Mutual recognition of securities offerings: NZ and Australia
Regulations effective from 13 June 2008 have been passed and a joint guide released to facilitate offers of Australian securities in New Zealand and vice versa. The regulation enables an issuer to offer securities (eg shares or debentures) or interests in managed or collective investment schemes in both countries using the one disclosure document prepared under the fundraising laws in the issuer’s jurisdiction.
The objective of this new regime is to reduce the cost of capital raising in both jurisdictions and to remove unnecessary regulatory barriers whilst maintaining investor protection through appropriate disclosure.

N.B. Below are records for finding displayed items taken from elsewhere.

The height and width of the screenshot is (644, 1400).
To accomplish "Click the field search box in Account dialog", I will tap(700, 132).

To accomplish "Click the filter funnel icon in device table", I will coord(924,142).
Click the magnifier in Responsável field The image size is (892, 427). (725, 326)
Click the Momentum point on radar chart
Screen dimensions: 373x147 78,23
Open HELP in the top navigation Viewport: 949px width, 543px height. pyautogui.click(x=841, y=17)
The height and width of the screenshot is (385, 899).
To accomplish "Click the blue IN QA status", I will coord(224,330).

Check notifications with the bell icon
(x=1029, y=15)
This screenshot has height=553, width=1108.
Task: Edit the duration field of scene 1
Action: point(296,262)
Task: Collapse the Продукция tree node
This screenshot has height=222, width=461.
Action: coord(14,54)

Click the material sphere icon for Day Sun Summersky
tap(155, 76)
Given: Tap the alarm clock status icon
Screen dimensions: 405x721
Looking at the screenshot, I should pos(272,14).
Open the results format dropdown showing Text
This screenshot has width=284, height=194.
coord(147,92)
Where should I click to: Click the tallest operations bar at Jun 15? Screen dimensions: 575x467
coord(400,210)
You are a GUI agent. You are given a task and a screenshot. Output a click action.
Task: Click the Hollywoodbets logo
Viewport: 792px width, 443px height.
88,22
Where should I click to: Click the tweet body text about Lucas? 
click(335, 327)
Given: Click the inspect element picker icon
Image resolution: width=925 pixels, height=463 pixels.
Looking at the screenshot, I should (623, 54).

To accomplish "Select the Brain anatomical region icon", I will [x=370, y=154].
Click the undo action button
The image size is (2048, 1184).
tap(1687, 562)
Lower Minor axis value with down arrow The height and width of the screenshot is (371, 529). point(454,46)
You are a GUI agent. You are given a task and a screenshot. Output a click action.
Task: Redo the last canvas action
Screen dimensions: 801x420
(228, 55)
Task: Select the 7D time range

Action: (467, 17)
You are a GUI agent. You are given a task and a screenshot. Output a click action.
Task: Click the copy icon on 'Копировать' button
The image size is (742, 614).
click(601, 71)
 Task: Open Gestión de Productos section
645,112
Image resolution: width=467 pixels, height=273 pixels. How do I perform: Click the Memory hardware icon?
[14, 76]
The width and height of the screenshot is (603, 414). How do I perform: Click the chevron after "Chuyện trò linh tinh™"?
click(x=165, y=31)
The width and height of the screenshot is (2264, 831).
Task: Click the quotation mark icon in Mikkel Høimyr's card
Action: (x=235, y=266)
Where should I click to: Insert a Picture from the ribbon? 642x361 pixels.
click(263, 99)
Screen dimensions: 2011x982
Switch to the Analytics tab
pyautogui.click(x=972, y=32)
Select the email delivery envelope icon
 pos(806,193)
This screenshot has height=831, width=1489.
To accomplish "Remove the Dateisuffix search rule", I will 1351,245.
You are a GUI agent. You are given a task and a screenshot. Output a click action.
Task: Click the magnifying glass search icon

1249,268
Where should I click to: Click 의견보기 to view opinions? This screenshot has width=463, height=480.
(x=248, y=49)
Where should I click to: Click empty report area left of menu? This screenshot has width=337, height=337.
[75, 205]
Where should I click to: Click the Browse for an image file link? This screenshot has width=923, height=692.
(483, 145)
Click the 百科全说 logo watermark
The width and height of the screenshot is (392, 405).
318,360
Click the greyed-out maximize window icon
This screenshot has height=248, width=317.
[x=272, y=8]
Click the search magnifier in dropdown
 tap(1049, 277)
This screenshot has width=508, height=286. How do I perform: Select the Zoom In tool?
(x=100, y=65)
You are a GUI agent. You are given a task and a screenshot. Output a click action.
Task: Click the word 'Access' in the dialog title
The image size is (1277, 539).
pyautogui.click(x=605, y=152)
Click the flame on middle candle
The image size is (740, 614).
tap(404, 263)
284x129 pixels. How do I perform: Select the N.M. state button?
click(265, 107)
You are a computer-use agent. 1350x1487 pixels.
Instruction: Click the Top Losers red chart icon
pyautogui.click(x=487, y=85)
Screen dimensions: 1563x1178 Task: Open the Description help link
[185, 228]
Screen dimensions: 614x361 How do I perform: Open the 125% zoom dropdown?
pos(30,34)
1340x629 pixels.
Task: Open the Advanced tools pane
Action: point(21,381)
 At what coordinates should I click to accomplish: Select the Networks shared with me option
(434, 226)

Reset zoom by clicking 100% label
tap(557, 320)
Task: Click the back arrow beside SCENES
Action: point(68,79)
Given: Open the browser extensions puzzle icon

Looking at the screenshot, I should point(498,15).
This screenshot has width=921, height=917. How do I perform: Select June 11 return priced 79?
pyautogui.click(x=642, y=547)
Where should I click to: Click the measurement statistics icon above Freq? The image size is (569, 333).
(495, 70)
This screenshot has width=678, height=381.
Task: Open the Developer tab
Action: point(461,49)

For an Australian issuer to offer securities (or interests in a managed investment scheme) in NZ using their existing Australian disclosure document, there are conditions which include:
- complying with all applicable Australian laws;
- lodging written notice with the New Zealand Companies Office which includes specific details of the offer, the name and address of a person who is authorised to accept service in New Zealand, and copies of the disclosure document and constitution of the company or scheme;
- including a prescribed warning notice in the disclosure document to the effect that the offer is principally regulated under Australian law, and that the taxation treatment of Australian securities is not the same as for New Zealand securities.
New Zealand issuers have similar requirements under Australian regulations.
A breach of the terms of these regulations may result in the New Zealand Securities Commission:
- making an order prohibiting the distribution of the disclosure document; or
- banning the issuer from making offers under this regime.